Let \(G, G' \subseteq \mathbb {C}\) be domains, let \(f: G \longrightarrow G'\) be a K–quasiconformal mapping and \(\epsilon > 0\). Then there exists \(\widetilde{K} \ge 1\) and a \(\widetilde{K}\)–quasiconformal \(C^\infty\)–diffeomorphism \(\widetilde{f}: G \longrightarrow G'\) such that \(\left| f(z) - \widetilde{f}(z) \right| < \epsilon\) for every \(z \in G\).

This implies now

Theorem 12

The space Q(G) does not have any isolated element.

Proof

Choose \(f \in Q(G)\setminus Q^\infty (G)\), e.g. an appropriate radial stretching.

Using Proposition 11 we can find a sequence \((f_n)_{n \in \mathbb {N}} \subseteq Q^\infty (G)\) with pairwise distinct elements \(\ne f\) converging to f uniformly on G. Then, for each \(g\in Q(G)\) by the isometry of right multiplication in Q(G) (cf. Proposition 2) the sequence \((f_n \circ f^{-1} \circ g)_n \subseteq Q(G)\) converges to g without meeting g. \(\square\)

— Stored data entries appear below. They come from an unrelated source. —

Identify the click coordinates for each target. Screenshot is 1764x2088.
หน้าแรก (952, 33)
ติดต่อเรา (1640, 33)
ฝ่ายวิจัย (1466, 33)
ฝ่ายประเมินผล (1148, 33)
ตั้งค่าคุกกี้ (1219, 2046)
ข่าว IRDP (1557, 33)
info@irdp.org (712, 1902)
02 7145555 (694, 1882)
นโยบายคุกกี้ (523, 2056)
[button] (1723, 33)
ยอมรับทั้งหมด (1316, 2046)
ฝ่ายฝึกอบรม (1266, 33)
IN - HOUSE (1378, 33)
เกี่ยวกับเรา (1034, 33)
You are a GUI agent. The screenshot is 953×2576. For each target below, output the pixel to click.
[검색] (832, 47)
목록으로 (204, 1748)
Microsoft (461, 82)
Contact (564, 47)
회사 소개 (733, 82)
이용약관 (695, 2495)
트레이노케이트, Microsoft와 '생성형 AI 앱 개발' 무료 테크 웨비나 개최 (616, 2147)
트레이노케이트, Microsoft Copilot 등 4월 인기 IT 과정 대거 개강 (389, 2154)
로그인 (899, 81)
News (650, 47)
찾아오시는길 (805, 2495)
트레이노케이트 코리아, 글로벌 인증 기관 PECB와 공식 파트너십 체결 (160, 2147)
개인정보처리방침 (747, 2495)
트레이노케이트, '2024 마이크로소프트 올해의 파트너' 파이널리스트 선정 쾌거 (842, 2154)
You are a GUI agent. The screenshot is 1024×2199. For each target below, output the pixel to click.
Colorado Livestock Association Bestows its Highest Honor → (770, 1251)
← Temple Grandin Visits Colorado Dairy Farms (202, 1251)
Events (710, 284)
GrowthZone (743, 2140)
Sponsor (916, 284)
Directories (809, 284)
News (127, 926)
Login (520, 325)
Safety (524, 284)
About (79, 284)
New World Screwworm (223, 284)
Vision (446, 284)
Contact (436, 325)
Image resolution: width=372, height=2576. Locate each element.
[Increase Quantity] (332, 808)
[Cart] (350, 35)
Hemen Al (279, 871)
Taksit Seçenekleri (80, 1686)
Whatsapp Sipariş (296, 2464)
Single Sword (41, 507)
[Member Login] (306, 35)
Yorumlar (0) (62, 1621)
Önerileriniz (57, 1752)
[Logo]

Naturally, the question raises how to construct explicit quasiconformal automorphisms uniformly approximating \({\text {id}}_G\), especially in the case of G having at least one prime end not of the first kind, since then \(\Sigma (G)\) might be discrete following Gaier (1984, cf. [4, Satz 9, p. 254]).

6 Compactness in Q(G)

For a subset \(\emptyset \ne M \subseteq Q(G)\) let \(K(M):= \sup \limits _{f \in M} K(f) \in [1, + \infty ]\) denote the maximal dilatation of M.

Example 1

In case of \(Q(\mathbb {D})\) the special family of radial stretchings

$$\begin{aligned} M = \left\{ f \in Q(\mathbb {D})\ \left| \ f(z) = z \vert z \vert ^{K-1}\ \text { with }\ K \in [1, + \infty ] \right. \right\} \end{aligned}$$

can homeomorphically be mapped onto \([1, + \infty )\) in the evident way. Therefore, if K is restricted to a compact set, also the corresponding subset of M will be compact in \(Q(\mathbb {D})\).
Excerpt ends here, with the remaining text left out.